Instructions to follow :: In the entries that follow, the line with "Where should I click to: Open" opens the range and the line with "Given: Open the Japan country filter dropdown" closes it; repeat that range exactly, both lines included.

Exercise materials ::
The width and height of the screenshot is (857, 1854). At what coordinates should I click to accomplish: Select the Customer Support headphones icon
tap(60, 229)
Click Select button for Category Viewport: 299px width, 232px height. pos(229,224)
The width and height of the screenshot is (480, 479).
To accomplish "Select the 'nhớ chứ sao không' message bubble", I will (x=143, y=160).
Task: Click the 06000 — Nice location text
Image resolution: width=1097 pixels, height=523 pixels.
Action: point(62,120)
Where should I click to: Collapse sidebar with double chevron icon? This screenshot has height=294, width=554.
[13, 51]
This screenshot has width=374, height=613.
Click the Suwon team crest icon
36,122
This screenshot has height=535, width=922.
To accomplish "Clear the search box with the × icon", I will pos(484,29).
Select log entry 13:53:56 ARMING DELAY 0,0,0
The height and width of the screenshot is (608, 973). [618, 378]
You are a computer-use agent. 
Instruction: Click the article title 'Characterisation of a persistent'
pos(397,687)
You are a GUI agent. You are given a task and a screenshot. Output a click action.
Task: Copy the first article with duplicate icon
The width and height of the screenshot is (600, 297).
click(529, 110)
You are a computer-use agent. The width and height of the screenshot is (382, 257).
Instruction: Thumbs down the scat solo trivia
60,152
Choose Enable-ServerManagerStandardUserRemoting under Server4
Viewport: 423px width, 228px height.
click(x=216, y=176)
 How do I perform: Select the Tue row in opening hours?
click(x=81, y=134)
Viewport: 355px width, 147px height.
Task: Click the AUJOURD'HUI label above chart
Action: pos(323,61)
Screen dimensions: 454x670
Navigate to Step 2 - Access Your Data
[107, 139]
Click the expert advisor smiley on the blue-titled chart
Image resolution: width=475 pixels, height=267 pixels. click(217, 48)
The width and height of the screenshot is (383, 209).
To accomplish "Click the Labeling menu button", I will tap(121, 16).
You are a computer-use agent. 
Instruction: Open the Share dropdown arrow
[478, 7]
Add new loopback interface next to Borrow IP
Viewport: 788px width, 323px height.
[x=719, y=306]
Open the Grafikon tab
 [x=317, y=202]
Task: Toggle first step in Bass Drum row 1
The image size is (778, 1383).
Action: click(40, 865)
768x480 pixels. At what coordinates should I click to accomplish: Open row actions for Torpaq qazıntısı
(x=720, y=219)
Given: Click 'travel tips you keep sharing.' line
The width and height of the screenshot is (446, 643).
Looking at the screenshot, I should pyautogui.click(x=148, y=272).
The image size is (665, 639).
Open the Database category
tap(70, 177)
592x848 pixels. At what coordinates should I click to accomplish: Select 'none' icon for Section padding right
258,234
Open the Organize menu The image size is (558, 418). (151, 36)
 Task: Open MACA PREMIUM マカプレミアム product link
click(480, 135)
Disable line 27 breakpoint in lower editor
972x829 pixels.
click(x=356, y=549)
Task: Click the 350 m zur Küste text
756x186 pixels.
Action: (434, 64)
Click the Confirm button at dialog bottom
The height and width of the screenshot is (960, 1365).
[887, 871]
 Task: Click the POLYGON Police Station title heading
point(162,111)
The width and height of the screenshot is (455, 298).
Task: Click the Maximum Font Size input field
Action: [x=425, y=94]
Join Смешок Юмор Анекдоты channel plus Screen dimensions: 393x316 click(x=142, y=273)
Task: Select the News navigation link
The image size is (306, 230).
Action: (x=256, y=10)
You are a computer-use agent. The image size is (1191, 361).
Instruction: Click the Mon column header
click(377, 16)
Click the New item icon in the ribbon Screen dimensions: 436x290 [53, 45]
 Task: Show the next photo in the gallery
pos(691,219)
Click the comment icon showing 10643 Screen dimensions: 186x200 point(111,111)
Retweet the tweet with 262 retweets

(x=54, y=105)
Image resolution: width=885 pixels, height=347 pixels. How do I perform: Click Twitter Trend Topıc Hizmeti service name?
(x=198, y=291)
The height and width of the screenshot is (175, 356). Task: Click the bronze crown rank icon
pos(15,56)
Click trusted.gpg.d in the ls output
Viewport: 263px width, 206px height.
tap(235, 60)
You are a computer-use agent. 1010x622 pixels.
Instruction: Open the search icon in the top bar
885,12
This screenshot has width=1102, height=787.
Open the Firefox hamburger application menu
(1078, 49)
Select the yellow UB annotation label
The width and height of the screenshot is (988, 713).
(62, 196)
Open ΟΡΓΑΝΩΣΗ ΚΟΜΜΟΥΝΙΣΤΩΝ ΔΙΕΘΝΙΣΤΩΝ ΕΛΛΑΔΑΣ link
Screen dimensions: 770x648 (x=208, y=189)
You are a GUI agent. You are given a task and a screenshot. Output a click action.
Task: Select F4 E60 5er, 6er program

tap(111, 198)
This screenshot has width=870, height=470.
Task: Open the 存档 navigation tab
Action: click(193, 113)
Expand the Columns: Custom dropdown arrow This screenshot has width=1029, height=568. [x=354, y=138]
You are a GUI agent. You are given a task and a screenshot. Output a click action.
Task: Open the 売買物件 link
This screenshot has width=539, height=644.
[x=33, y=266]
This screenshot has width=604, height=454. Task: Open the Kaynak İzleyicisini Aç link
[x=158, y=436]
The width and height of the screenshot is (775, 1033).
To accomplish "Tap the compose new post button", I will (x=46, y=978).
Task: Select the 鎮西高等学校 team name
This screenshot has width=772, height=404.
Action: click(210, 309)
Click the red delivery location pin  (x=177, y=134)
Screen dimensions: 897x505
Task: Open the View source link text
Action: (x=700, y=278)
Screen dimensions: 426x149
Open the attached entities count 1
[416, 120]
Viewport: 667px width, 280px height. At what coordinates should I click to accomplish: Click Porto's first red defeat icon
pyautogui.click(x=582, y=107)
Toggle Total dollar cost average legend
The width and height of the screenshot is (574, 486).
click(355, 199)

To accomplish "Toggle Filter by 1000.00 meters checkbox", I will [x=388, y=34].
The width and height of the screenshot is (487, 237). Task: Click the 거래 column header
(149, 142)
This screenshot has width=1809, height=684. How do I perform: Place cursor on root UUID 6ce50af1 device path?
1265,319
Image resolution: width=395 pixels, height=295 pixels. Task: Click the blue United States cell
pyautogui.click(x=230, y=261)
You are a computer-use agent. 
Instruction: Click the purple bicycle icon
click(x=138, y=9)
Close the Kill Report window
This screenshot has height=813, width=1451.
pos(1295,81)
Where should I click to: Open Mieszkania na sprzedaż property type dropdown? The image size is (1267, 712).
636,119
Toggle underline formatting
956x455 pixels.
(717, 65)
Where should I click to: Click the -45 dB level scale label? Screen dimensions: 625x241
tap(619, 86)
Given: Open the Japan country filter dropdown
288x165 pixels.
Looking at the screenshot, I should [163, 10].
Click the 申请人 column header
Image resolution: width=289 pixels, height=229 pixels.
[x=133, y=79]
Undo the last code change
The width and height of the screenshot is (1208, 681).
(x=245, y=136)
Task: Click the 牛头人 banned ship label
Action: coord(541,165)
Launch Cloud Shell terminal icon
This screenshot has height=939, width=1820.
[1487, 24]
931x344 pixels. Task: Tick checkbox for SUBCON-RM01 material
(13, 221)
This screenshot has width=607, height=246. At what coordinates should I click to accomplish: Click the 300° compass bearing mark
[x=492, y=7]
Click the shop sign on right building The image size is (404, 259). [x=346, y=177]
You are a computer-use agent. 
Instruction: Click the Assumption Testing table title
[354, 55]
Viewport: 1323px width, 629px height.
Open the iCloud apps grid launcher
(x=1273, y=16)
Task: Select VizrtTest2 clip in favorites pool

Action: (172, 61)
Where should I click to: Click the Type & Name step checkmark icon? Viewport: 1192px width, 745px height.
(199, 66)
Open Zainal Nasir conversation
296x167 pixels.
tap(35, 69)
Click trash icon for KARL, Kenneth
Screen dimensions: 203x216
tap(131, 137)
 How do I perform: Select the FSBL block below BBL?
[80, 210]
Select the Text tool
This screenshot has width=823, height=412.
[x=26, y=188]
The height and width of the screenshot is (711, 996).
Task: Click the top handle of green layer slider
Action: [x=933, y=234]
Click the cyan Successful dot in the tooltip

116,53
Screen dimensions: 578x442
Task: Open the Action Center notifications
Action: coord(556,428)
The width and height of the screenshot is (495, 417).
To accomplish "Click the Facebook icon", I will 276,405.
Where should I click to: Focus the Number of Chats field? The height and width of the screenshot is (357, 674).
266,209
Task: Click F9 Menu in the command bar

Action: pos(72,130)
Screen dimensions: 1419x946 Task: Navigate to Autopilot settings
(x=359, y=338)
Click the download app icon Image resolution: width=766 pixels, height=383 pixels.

Task solution ::
Where should I click to: Open Mieszkania na sprzedaż property type dropdown? The image size is (1267, 712).
636,119
Toggle underline formatting
956x455 pixels.
(717, 65)
Where should I click to: Click the -45 dB level scale label? Screen dimensions: 625x241
tap(619, 86)
Given: Open the Japan country filter dropdown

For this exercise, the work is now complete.